Understanding Chaining and How it Can Help
Chaining is a process that nearly every parent will do at some point, whether they are trying out applied behavior analysis or not. Potty training is an excellent example. No parent has ever gotten away with simply telling their child, “Go to the bathroom” and having them instantly understand and do so with success.
Instead, potty training is broken down into small behaviors. First, you must walk to the bathroom. Then, we pull down our pants. Next, we sit on the toilet, etc. By breaking down a seemingly large task into small, manageable goals, we are setting our children up for success and taking steps to prevent them from getting overwhelmed.
Different Methods of Chaining
In the beginning, you will need to prompt your child along every step of the way. Ultimately, you will want to be able to be less involved as your child learns the new behavior on their own. That is when you will start fading your prompts.
Fading means reducing the amount of help you are giving. Since the goal of these strategies is to help your child be more independent, it is natural that you will want to provide less and less instruction as time goes on. Prompts can change from physical to verbal or can be eliminated altogether when the time comes.
Forwards chaining is a strategy where you start to fade the beginning prompts first from the behavior. In the potty-training example, this would mean that your child is expected to know that they need to walk to the bathroom and pull down their pants on their own.
Backwards chaining is essentially the opposite. You would still prompt your child the way you always have in the beginning, but you would leave out the last couple of steps. This may mean they are expected to pull up their pants without prompting, or perhaps turn off the light.

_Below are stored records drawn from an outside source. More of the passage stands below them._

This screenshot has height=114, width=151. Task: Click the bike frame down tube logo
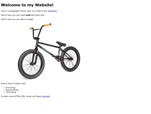click(46, 51)
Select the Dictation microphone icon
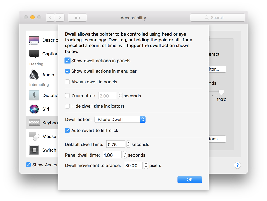Image resolution: width=267 pixels, height=201 pixels. [34, 96]
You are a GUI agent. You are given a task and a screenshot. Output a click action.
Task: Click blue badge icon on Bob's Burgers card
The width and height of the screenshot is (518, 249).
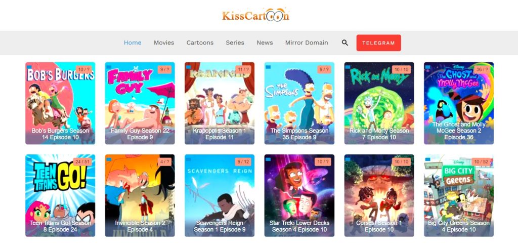point(29,67)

Total task chaining is the third option. This means you prompt when it is necessary, but otherwise, simply observe. Often, children struggle with steps in the middle of the behavior. This is where you step in with a well-timed prompt to keep them moving forward.
What is Shaping? Why Does it Help?
Shaping is a strategy to help you and your child get systematically closer to a terminal goal. This means, naturally, that you have to have a target goal in mind. Shaping comes in particularly handy with language development. If your child consistently says the same thing for being thirsty, for example, you can start to shape their behavior until they are communicating their need clearly.
Let’s say that your child says “boos” when they are thirsty and that you would eventually like them to say “drink.” You would positively reinforce your child for communicating their needs. Then, you would watch for any behavior that was closer to the goal. For example, if your child starts saying “bink”, that is amazing progress and should be celebrated! Eventually, this can turn into “brink” and then “drink”. Shaping and watching for even the smallest improvement helps to achieve specific goals.
Why Use Shaping & Chaining?
Shaping and chaining are both techniques that make it easier for children to learn new skills. Without these methods, it is easy to get overwhelmed with teaching larger skills with several steps, which can lead to challenging behaviors. Shaping, in particular, can help children learn new skills. Over time, these tools will help reduce the amount of parent intervention required and increase the amount of independence for your child.